# Work to do:
1. Reproduce a section of the plumbing forum thread word for word. Begin at the words "Just so you" and stop after "when he's finished.".
2. Pick up the plumbing forum thread after its final line and keep writing it.

# Document passage:

+ + +

There was a constant trickle of water and stopped after I replaced these diverter stems. They were plastic/ ceramic. They were't cheap either about $130 for the pair, no one had them anywhere.


----------



## Tom M (Jan 3, 2007)

wrenchman said:


> It's illegal for anyone but a licensed plumber to open up a trap seal in NJ. You need a license to do plumbing repairs, end of story. Just another hack handyman.


I believe its called ordinary maintence. And does not require a permit or special knowledge. Another know it all.


----------



## randomkiller (Sep 22, 2007)

tom m said:


> I believe its called ordinary maintence. And does not require a permit or special knowledge. Another know it all.


 
Changing a light switch is ordinary maintenance, but charging someone to do it is illegal when your not licensed.
Opening a trap seal or potable water piping in NJ is also illegal for the non-licensed.
Just so you know.

Looks like he's a plumber, would you be pissed if he was doing a remodel job you bid on?


----------



## Tom M (Jan 3, 2007)

Im sure he does some remodeling from time to time. I may have been wrong to open the trap but give me a break here, I would feel more ignorant walking in the room looking at the thing dripping, full of hair and say I can't touch this call a plumber and then call me when he's finished.


----------



## threaderman (Nov 15, 2007)

+ + +

# Given data:
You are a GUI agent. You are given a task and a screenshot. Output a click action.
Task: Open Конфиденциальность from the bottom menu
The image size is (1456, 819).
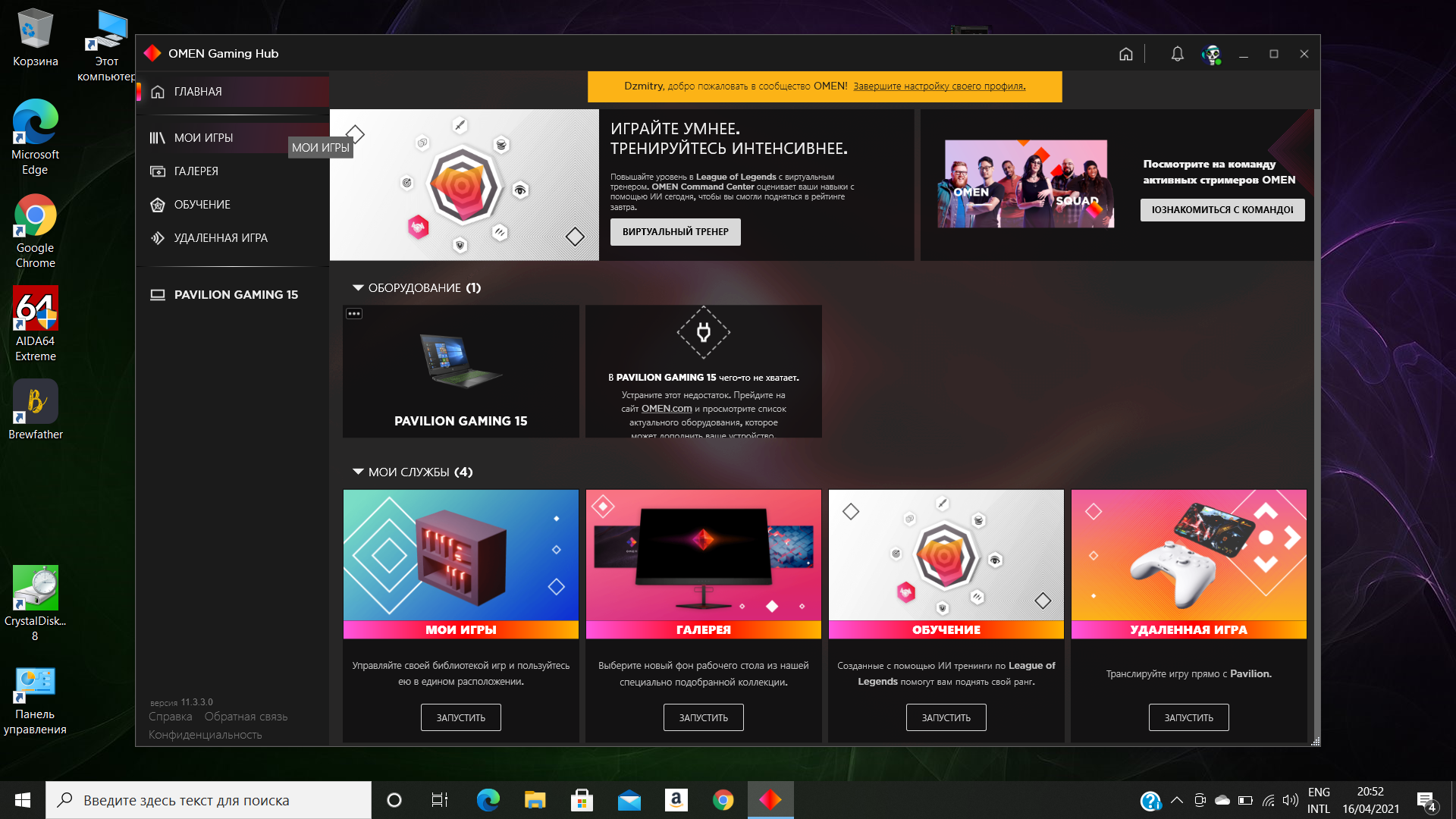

+ + +

# Answers to the problems:
1.
Just so you know.

Looks like he's a plumber, would you be pissed if he was doing a remodel job you bid on?


----------



## Tom M (Jan 3, 2007)

Im sure he does some remodeling from time to time. I may have been wrong to open the trap but give me a break here, I would feel more ignorant walking in the room looking at the thing dripping, full of hair and say I can't touch this call a plumber and then call me when he's finished.

2.
tom m said:


> Im sure he does some remodeling from time to time. I may have been wrong to open the trap but give me a break here, I would feel more ignorant walking in the room looking at the thing dripping, full of hair and say I can't touch this call a plumber and then call me when he's finished.


I don't know any PLUMBERS doing remodeling.You are not allowed to work on pipes inside walls ,ceilings,under slabs in most places in the country unless you are a licensed plumber,not even the homeowner.Support the trades.If I need electrical grounding I use an electrian.If I have a roof penetration I call a roofer.Tile work requires a tile-man.I've met plenty of remodelers who know just enough of each trade to get themselves in deep.How is referring the proper trade to the owner anything but providing the best service?


----------



## Ron The Plumber (Oct 10, 2006)

threaderman said:


> If I need electrical grounding I use an electrian.


Do you call an electrician every time you replace a water heater, once to have him disconnect it and then call him back to hook the power back up?

Plumbers are not allowed to do this, but don't tell you don't do this.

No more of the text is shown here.